Circulating insulin-like growth factor-I, total and free testosterone concentrations and prostate cancer risk in 200 000 men in UK Biobank.

Abstract

Insulin‐like growth factor‐I (IGF‐I) and testosterone have been implicated in prostate cancer aetiology. Using data from a large prospective full‐cohort with standardised assays and repeat blood measurements, and genetic data from an international consortium, we investigated the associations of circulating IGF‐I, sex hormone‐binding globulin (SHBG), and total and calculated free testosterone concentrations with prostate cancer incidence and mortality. For prospective analyses, risk was estimated using multivariable‐adjusted Cox regression in 199 698 male UK Biobank participants.
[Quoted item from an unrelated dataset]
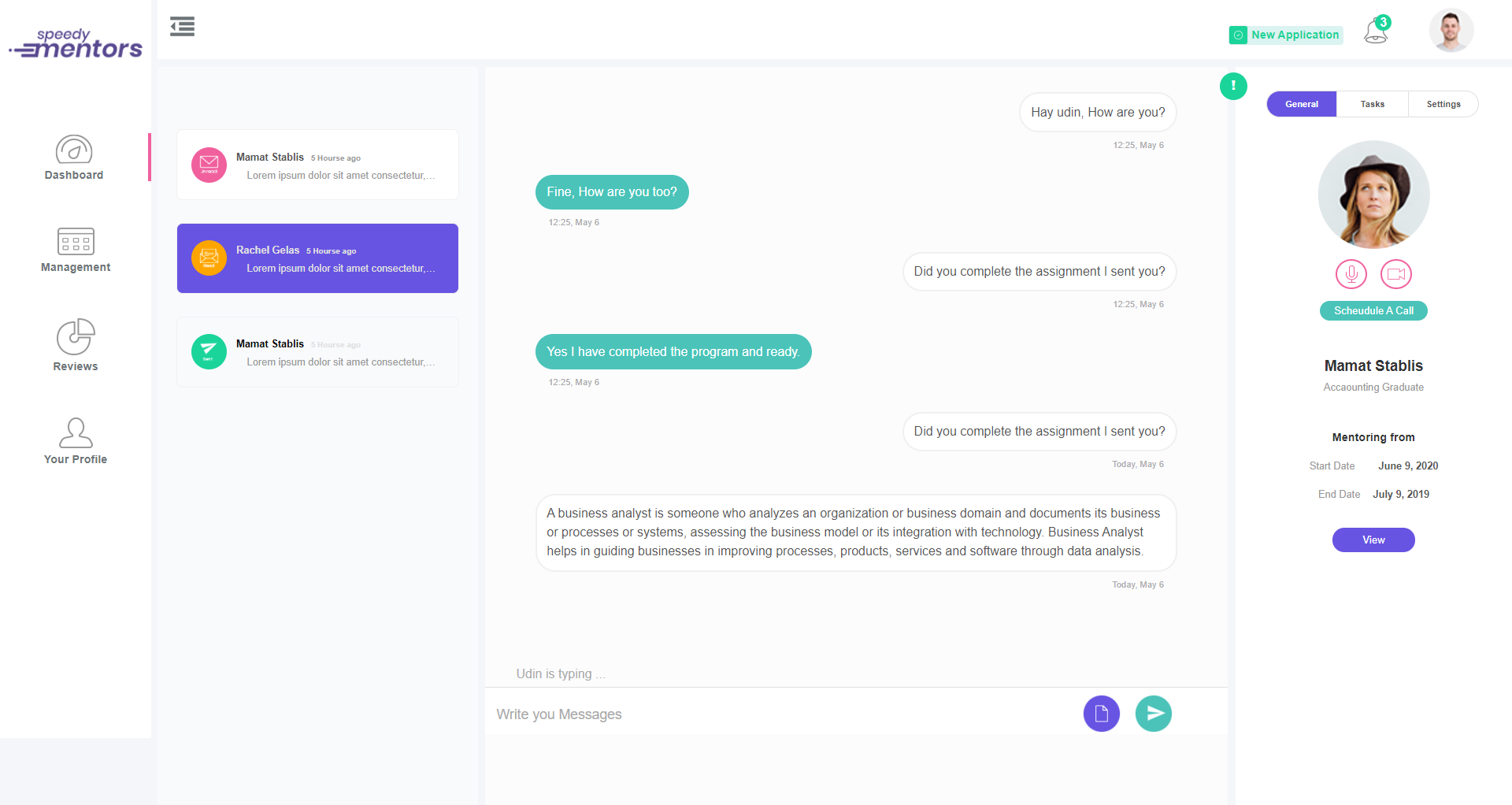1512x805 pixels.
Task: Open the user avatar in top bar
Action: [1451, 31]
Hazard ratios (HRs) were corrected for regression dilution bias using repeat hormone measurements from a subsample. Two‐sample Mendelian randomisation (MR) analysis of IGF‐I and risk used genetic instruments identified from UK Biobank men and genetic outcome data from the PRACTICAL consortium (79 148 cases and 61 106 controls). We used cis‐ and all (cis and trans) SNP MR approaches. A total of 5402 men were diagnosed with and 295 died from prostate cancer (mean follow‐up 6.9 years). Higher circulating IGF‐I was associated with elevated prostate cancer diagnosis (HR per 5 nmol/L increment = 1.09, 95% CI 1.05‐1.12) and mortality (HR per 5 nmol/L increment = 1.15, 1.02‐1.29). MR analyses also supported the role of IGF‐I in prostate cancer diagnosis (cis‐MR odds ratio per 5 nmol/L increment = 1.34, 1.07‐1.68). In observational analyses, higher free testosterone was associated with a higher risk of prostate cancer (HR per 50 pmol/L increment = 1.10, 1.05‐1.15). Higher SHBG was associated with a lower risk (HR per 10 nmol/L increment = 0.95, 0.94‐0.97), neither was associated with prostate cancer mortality. Total testosterone was not associated with prostate cancer. These findings implicate IGF‐I and free testosterone in prostate cancer development and/or progression.